The distribution of energy such as translational and vibrational energies between the atoms and molecules in a system is important to whether a reaction trajectory is reactive or not. If in the system there is little kinetic or vibrational energy, the atom cannot cross the transition state because it does not have enough energy. Once the system has enough energy, the distribution between translational, vibrational and potential energy is important. After a system have enough energy to overcome the activation energy barrier, the excess energy the system possess will allow the middle atom to bounce back and force between the first and the third atom. Whether the second atom will stay with the first or the third atom depends on how much excess energy it has and therefore determines whether a new bond will form or not. As the excess energy increases incrementally, whether the reaction trajectory is reactive or not alternates. As shown in the exercise, an F atom and a H2 molecule approaching each other with little translational energy but enough energy above the activation energy barrier can lead to the formation of the product. There is almost no vibrational energy, once the H2 atom is pulled towards the F1 atom, it stick with it and does not bounce back.

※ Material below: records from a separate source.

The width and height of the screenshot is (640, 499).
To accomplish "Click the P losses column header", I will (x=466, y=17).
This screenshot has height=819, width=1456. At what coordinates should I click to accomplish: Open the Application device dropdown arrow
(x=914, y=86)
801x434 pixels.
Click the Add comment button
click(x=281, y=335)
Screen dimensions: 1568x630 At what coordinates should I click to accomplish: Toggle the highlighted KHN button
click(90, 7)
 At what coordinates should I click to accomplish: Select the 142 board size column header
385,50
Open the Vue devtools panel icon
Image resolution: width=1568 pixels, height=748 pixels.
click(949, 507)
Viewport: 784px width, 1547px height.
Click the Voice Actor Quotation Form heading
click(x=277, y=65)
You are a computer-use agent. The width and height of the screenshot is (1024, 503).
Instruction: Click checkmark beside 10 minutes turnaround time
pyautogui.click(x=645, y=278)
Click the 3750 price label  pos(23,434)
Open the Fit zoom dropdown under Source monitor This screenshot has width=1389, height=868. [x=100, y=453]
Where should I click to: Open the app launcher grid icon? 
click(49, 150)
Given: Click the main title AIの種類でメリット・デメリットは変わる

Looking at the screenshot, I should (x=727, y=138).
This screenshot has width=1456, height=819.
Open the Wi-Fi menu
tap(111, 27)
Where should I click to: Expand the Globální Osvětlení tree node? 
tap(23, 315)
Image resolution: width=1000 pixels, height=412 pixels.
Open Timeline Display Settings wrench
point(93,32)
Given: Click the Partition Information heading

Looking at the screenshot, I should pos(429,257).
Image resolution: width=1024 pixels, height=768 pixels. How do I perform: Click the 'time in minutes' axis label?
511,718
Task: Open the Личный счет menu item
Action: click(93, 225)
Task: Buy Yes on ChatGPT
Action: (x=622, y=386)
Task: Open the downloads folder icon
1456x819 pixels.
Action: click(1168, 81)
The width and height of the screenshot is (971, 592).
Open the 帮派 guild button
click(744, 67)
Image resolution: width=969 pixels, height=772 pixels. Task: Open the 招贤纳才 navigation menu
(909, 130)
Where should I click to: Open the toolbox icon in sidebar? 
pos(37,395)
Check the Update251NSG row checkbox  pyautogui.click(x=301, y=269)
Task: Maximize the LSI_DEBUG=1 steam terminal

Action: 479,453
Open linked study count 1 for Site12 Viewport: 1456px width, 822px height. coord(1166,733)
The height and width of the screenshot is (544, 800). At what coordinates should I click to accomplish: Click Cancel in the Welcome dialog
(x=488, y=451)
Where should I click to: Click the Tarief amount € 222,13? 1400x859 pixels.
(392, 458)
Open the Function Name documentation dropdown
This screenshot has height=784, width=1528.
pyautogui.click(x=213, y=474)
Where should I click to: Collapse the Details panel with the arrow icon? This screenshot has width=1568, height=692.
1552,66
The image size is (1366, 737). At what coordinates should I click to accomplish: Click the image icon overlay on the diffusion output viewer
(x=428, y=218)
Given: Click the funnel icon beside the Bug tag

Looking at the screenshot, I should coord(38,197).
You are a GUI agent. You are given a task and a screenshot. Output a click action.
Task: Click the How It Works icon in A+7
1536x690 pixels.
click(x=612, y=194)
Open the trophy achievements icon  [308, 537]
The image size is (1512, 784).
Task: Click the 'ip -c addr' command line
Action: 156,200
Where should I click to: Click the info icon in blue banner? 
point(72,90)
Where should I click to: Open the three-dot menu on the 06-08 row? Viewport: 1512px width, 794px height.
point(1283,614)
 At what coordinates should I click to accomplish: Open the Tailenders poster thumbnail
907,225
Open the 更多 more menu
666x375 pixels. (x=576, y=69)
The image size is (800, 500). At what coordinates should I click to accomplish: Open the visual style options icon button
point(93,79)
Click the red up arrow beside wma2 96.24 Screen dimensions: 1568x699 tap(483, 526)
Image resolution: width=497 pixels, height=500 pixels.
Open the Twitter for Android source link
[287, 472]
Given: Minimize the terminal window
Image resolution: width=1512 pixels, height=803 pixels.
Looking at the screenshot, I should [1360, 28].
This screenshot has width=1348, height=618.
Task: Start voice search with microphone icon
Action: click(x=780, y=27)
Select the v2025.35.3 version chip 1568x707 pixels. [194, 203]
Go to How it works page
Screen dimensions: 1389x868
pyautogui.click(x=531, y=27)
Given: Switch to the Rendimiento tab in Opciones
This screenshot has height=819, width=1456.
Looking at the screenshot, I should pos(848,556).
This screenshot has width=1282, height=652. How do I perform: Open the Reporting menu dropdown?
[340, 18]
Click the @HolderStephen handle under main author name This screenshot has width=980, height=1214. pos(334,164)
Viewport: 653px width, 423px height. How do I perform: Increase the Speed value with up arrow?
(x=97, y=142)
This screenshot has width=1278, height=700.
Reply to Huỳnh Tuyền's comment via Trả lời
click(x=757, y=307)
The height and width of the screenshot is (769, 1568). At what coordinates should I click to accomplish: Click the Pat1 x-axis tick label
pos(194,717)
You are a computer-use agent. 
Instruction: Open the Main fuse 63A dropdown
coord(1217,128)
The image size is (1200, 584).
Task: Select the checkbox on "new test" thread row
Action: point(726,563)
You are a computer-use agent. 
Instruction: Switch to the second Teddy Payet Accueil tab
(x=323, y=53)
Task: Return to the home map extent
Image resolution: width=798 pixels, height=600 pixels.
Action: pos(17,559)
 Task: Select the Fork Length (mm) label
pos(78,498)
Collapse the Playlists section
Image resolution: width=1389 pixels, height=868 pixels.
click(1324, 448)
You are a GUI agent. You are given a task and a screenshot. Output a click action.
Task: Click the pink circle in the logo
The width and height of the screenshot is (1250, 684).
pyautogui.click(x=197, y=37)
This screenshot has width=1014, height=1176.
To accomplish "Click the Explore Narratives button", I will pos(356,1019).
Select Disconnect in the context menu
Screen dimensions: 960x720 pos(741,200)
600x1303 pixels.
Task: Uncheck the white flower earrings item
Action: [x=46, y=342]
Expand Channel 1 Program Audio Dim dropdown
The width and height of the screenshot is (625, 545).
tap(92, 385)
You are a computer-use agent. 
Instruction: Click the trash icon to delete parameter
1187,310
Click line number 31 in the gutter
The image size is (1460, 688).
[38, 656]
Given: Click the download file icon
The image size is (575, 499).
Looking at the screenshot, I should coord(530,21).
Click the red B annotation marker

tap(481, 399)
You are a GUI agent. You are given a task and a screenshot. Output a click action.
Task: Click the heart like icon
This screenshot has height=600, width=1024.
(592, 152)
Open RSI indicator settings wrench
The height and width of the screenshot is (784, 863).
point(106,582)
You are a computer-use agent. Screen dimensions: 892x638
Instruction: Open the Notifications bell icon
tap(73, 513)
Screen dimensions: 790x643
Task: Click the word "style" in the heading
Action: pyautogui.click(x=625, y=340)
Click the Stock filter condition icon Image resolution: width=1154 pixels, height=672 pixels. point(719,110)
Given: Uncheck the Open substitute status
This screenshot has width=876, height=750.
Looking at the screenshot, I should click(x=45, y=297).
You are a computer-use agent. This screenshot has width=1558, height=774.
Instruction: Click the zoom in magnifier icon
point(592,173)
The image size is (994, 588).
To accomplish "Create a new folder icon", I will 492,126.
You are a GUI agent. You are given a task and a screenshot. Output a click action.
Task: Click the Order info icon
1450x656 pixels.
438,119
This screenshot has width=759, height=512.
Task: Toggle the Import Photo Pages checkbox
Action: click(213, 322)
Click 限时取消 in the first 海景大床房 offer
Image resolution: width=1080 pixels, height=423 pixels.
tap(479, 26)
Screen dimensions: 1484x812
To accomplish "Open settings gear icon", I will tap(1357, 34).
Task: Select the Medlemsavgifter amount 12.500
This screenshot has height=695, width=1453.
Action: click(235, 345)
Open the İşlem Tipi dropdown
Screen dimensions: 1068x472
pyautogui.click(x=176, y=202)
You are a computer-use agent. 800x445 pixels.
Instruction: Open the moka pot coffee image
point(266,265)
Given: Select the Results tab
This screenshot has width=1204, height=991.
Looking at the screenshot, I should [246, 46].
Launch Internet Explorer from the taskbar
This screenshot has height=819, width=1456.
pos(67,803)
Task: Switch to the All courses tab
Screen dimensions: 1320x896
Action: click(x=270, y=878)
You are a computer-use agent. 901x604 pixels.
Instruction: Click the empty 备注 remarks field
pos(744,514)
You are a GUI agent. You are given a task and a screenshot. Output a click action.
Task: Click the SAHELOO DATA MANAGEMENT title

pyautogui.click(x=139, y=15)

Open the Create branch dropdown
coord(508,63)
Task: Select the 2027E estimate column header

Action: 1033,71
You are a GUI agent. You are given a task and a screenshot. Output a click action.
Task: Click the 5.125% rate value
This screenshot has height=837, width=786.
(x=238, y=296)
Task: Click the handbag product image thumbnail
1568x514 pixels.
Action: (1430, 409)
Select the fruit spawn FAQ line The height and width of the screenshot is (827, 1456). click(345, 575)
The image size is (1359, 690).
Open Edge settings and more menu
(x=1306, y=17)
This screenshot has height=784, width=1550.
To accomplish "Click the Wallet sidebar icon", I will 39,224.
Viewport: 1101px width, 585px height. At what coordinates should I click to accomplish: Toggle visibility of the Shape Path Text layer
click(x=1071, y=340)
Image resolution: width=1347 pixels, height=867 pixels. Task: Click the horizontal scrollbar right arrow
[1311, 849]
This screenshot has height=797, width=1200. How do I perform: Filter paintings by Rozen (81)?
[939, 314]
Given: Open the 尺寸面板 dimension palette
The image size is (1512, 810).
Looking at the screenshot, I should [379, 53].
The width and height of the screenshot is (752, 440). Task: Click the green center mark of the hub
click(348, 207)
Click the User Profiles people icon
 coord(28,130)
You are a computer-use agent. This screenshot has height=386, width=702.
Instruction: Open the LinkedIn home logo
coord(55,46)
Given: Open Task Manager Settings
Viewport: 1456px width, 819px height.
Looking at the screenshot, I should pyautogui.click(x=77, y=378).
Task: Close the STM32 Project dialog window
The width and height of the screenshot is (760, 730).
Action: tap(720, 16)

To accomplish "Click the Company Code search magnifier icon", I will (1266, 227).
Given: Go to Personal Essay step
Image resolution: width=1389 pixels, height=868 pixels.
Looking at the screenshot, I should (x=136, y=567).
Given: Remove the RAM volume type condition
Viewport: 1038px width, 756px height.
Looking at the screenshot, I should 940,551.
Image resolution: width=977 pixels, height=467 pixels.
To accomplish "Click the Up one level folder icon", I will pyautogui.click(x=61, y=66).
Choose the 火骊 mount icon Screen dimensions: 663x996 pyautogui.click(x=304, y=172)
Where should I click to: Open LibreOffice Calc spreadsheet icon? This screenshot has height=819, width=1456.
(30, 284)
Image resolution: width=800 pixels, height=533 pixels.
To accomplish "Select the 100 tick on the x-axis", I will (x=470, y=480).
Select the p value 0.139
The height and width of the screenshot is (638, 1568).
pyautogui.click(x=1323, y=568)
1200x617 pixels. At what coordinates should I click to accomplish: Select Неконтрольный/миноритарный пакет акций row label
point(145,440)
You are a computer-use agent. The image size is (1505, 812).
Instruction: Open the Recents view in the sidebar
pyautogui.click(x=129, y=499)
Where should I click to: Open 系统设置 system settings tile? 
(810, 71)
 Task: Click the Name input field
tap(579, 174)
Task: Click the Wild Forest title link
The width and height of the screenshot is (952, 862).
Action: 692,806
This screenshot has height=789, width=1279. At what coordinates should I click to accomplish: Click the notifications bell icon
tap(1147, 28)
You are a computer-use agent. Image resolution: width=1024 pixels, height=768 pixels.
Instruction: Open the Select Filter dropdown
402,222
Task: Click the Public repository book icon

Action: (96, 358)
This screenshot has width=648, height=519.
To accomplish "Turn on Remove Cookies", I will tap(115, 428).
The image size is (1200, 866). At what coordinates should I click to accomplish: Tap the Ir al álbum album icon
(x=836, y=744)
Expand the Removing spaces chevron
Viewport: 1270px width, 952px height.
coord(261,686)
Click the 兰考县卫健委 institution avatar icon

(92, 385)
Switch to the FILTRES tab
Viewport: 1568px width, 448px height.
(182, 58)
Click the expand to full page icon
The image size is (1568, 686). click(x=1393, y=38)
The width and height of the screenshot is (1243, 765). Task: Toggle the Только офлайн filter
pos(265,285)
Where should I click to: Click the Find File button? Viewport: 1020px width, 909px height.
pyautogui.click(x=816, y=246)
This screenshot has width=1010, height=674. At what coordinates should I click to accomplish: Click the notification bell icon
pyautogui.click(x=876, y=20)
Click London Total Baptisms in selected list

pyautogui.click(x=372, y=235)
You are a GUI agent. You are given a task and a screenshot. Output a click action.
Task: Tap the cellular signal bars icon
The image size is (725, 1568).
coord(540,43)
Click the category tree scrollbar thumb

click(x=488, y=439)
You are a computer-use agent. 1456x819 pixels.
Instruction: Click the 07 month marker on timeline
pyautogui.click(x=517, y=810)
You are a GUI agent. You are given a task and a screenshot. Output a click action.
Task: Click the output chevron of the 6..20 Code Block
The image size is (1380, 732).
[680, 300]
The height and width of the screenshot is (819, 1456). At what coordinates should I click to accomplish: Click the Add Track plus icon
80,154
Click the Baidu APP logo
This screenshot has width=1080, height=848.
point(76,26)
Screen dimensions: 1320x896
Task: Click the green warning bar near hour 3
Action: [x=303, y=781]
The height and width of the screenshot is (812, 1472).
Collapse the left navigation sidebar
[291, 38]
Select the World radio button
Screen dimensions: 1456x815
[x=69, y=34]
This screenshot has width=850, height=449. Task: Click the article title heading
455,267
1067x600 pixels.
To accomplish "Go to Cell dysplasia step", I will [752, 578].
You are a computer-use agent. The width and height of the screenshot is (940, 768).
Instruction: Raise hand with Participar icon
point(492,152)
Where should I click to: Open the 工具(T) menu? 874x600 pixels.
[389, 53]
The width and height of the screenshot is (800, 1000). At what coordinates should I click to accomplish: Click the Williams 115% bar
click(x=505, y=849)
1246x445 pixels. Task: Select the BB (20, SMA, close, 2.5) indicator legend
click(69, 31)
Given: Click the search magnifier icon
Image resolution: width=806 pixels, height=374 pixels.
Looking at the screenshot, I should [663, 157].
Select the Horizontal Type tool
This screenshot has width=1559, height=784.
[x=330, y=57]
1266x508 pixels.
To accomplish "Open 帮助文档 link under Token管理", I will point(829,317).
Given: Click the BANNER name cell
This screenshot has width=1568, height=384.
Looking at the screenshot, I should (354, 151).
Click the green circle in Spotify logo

Good. Mys18 (talk) 23:05, 1 June 2020 (BST)

Polanyi's empirical rules and Hammond's Postulate

When the transition state of a reaction is not symmetric a in the case of F + H2 and H + H-F systems, the transition state will change its position. In the F + H2 system, the transition state is a early transition state, it is closer to the reactant than the product. Translational energy will make the reaction more efficient because it helps to go across the transition state In the H + H-F system, the transition state is a late transition state, the transition state is close to the product than the reactant. Vibrational energy in the reactant will increase the efficiency of the reaction as it helps to go beyond the transition state while a translational energy will bounce back. This rule is closely related to the Hammond's postulate in determining whether the transition state will be like the reactant or the product according to whether the reaction is exothermic or endothermic.¹

GReat work explaining the rule with context. Mys18 (talk) 23:05, 1 June 2020 (BST)

References

1. J. C. POLANYI, Science (80-. )., 1997, 236, 680–690.